SHERMAN – DaVita, a leading provider in the kidney care industry, recently filed a lawsuit against the Centers for Medicare and Medicaid Services in the Sherman Division of the Eastern District of Texas in regards to a new interim rule that could negatively affect dialysis patients and their health services.
“The rule would do extensive damage and we are temporarily relieved that potentially thousands of patients won’t lose coverage immediately, but they are not completely safe yet,” Alicia Patterson, supervisor in communications with DaVita, told The Record.
The interim rule was set to take effect on Jan. 13 and was passed on Dec. 14, 2016 by CMS. DaVita filed the suit Jan. 6.
Because DaVita filed suit in a temporary restraining order and the new presidential administration, the new rule has not yet gone into effect. DaVita was set to go to court earlier in January.
Some health insurers are already using the rule as a way to discriminate against dialysis patients, and even without the rule going into effect some insurance companies are terminating and denying dialysis patients’ coverage,” Patterson said.
“This temporary ruling is good news for the thousands of patients who would be harmed by the implementation of the rule, but our work is not done,” Skip Thurman, also with DaVita, said in a press release.
If passed, the new rule would raise dialysis patient costs, and in some cases, could deny them of insurance benefits because of their current conditions.
“Not all ESRD (end stage rental disease) patients qualify for Medicare and Medicare does not cover families," Thurman said. "Therefore, some ESRD patients and their family members would lose insurance coverage altogether if forced to change to public insurance.”
With the suit filed, DaVita hopes to offer dialysis patients with an efficient amount of time to prepare for such changes in their health care. As noted in DaVita’s press release, “The plaintiff group seeks an injunction to at least defer the effective date of the rule so as to allow proper time for notice and comment.”
“Our patients, as are we, are very concerned that this trend of discrimination is the 'pre-existing condition' in disguise,” Patterson said. “Now more than ever, we believe it is critical that the government establishes new health care policies that protects low-income, high-cost patients across health care from discrimination."
“The dialysis community will continue its efforts to overturn it to protect patients from being discriminated against by health insurers,” Thurman said in the release.
DaVita is willing to work in cooperation with the government in resolving this issue brought up by CMS, it noted in its release.
CMS is a health provider of Medicare and Medicaid benefits.
DaVita began operating in 1999 and works closely to enrich people’s lives, as noted on their website. In addition, DaVita is also home to DaVita Kidney Care and Health Care Partners. At Health Care Partners, they seek to assist in “finding ways to transform health care models to help improve patients’ quality of life.”
“DaVita is a community first, and a company second. We are a community that just happens to be organized in the form of a company,” it states on its website.

--*--

- [WORK TASK] Transcribe the passage of the DaVita lawsuit article above, starting at "If passed, the" and ending at "their current conditions.".

- [RECORD EXTRACTS]
--*--

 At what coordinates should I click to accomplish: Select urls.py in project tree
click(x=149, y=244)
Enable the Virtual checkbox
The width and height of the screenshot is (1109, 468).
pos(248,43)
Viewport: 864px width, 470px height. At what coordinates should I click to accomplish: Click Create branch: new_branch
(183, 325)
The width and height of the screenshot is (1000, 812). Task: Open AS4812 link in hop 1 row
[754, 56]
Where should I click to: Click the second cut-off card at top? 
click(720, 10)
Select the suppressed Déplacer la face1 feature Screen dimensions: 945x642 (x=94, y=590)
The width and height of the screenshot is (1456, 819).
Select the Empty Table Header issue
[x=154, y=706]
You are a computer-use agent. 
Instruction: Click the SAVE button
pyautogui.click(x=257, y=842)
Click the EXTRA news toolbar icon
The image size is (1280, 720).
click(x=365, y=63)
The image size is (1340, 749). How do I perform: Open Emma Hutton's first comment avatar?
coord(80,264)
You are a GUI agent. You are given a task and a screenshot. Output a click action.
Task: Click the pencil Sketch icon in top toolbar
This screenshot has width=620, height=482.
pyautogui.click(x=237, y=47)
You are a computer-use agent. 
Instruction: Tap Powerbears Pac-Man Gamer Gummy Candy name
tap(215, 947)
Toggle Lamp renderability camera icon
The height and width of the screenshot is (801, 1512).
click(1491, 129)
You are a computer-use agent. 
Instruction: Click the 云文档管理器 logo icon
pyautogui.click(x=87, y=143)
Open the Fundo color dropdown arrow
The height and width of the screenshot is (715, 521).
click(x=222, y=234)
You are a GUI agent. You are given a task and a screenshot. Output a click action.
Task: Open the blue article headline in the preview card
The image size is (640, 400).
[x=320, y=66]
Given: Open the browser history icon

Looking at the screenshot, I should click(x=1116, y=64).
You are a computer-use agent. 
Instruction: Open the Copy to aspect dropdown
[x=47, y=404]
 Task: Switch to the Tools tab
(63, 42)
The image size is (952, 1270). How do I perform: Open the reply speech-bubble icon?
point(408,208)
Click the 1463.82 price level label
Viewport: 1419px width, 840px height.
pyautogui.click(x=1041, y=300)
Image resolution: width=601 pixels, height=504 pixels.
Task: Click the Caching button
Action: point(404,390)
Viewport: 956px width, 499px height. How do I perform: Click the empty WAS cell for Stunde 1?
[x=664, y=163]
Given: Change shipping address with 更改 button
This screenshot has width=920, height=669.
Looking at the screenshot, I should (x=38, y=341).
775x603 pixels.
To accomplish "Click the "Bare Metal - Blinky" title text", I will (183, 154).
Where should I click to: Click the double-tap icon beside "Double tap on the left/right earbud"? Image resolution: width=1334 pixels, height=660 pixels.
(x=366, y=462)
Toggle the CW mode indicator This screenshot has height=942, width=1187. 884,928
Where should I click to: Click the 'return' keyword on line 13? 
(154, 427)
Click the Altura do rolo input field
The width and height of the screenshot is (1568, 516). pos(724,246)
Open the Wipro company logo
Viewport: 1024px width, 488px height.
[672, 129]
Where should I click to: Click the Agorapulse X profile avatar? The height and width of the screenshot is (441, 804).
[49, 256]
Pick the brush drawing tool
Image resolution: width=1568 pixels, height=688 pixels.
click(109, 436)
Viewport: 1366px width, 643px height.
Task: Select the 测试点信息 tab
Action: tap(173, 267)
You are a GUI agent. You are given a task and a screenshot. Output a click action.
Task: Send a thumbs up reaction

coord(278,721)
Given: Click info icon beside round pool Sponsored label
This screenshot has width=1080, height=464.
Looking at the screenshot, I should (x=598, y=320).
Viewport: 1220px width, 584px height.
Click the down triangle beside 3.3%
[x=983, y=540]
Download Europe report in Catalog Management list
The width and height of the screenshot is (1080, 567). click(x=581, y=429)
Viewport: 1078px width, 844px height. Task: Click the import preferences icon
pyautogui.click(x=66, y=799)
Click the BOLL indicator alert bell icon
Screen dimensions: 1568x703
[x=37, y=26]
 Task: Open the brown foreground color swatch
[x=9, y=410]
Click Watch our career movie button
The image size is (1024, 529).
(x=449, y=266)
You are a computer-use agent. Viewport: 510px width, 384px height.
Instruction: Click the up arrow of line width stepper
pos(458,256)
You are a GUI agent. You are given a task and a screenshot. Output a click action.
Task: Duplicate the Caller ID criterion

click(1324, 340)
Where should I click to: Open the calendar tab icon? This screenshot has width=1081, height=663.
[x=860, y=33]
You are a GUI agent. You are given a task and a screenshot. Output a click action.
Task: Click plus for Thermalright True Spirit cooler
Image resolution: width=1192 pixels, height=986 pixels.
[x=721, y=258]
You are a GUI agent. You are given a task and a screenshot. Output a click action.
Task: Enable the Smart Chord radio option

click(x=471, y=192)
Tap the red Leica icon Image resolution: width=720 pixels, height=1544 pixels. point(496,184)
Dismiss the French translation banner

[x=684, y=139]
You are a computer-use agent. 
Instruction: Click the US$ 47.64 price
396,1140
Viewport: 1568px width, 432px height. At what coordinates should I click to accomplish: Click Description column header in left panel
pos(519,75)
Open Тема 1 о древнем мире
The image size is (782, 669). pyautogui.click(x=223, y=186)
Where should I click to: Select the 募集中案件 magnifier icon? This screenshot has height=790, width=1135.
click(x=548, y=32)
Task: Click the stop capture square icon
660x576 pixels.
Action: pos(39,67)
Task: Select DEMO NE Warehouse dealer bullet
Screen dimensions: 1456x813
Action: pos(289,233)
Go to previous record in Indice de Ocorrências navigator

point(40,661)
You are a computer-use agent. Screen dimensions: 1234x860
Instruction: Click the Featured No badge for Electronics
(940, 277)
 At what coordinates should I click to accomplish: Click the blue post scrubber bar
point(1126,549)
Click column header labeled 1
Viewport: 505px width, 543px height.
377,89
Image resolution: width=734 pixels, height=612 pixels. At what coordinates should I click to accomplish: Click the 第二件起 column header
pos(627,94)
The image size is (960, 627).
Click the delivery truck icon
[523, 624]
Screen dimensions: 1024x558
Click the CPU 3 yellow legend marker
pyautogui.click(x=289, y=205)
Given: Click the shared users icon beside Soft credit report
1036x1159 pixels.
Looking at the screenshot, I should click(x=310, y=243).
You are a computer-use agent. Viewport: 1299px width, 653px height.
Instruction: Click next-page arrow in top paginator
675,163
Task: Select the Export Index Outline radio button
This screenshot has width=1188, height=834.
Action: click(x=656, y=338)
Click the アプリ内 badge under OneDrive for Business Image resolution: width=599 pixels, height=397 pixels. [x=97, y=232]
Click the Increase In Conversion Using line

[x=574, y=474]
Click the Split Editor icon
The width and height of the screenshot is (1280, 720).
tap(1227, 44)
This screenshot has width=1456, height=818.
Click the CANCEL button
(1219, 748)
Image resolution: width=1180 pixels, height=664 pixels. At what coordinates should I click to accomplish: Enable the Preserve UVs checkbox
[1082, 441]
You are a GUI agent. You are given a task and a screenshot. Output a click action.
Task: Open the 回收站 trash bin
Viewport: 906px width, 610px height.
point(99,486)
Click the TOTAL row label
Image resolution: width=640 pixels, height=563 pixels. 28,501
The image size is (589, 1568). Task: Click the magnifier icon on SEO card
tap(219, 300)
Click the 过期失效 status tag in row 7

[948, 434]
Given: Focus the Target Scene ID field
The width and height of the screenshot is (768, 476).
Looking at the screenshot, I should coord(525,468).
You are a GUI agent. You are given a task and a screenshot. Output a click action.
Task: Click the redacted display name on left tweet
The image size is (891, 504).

--*--

- [RESULT OF THIS EXERCISE]
If passed, the new rule would raise dialysis patient costs, and in some cases, could deny them of insurance benefits because of their current conditions.